Well, It’s not that they only ride the shortboards. Advanced surfers are capable of riding all sorts of boards. Whether it would be a longboard, fish, mal, or a shortboard – it’s all the personal preferences they have chosen. But It is the shortboard – that allows you to ride well in the high-quality surf.

Shortboards are the best tools to have fun in high-quality surf conditions. Performance shortboard allows an expert surfer to pull in a barrel, make all sorts of maneuvers, duck-dive freely when the pounding gets rough, and the list goes on. The perfect shortboard is like a tailored suit, measured, and fitted for perfection.

Answer: Shortboards/Longboards/Fish – also a couple of step-up/step-down boards as well.

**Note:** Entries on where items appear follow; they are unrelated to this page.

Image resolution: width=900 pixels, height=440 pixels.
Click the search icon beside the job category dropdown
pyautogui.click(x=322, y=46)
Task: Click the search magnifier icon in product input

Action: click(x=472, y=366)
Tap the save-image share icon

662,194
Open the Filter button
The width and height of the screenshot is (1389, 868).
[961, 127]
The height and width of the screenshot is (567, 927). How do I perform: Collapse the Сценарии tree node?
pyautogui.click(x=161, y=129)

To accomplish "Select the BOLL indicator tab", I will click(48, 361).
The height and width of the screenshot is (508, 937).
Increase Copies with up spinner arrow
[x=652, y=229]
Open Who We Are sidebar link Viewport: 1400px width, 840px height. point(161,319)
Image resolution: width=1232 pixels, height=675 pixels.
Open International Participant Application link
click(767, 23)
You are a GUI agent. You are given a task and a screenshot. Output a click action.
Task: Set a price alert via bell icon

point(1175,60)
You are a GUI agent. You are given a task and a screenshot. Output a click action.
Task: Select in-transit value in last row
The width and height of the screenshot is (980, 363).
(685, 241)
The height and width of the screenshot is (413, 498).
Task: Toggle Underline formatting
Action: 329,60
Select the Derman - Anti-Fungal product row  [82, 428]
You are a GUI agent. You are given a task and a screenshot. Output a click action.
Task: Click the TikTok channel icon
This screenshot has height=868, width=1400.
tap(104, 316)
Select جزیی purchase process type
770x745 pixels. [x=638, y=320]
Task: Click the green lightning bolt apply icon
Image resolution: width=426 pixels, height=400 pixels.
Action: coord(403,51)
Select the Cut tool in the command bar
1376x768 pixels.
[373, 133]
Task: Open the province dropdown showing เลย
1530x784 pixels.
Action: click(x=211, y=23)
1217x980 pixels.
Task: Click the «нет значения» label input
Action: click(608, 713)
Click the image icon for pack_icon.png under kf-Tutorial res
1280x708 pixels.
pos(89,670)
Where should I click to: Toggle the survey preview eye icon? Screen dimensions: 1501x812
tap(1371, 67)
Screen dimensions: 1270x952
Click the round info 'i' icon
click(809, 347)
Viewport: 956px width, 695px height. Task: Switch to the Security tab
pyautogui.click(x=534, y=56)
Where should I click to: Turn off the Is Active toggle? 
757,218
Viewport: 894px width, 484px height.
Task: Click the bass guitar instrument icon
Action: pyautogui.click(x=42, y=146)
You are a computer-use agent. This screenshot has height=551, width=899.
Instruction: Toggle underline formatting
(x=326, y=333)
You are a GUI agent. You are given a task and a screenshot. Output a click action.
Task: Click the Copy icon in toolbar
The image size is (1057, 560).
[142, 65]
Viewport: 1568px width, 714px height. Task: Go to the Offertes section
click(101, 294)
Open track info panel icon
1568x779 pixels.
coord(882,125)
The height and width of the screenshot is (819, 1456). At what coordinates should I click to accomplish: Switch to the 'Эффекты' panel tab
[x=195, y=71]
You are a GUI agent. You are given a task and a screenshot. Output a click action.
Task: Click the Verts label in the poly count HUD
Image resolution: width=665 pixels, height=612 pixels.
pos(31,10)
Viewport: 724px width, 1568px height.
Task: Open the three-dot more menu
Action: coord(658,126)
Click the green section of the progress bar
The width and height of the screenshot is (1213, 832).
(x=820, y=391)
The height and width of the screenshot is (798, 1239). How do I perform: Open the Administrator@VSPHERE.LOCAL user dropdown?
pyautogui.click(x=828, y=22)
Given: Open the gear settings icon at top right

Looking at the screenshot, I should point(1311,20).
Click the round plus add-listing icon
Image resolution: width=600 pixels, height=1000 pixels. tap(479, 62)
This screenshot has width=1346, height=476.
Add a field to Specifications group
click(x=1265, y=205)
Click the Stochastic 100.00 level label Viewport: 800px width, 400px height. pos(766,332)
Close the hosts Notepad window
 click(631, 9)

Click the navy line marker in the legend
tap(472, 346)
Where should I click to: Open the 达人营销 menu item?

Reasons to get a Surfboard online


Prices are generally lower. And usually, free shipping is included on deals in the price range where the pro-boards reside. As the whole marketing world is already slowly “stepping inside” to the web anyway, purchasing a board online is going to be the future tune anyway – so might as well give it a try.


Before starting this sentence, I can already imagine those lucky people reading this article from far away secluded spots, where there are no people on line-ups, and the waves are unheard like anywhere else.

So yeah, An excellent reason to get a surfboard online is the location and the absence of the surf-stores in nearby areas. If you already live miles away from civilization, it’s not very likely you have a surf store with a great variety of surfboards to offer.


The Selection online is endless, as most of the boards (except your local shaper boards) are online. You could also do a lot of research about a particular board. But I get it, with the board – it is mainly useful to get “the touch” with the board first-hand. But never know, It’s also good to wait for something you ordered.


Reasons to not get a surfboard online

Well, by ordering online you are not really helping out the local dealer.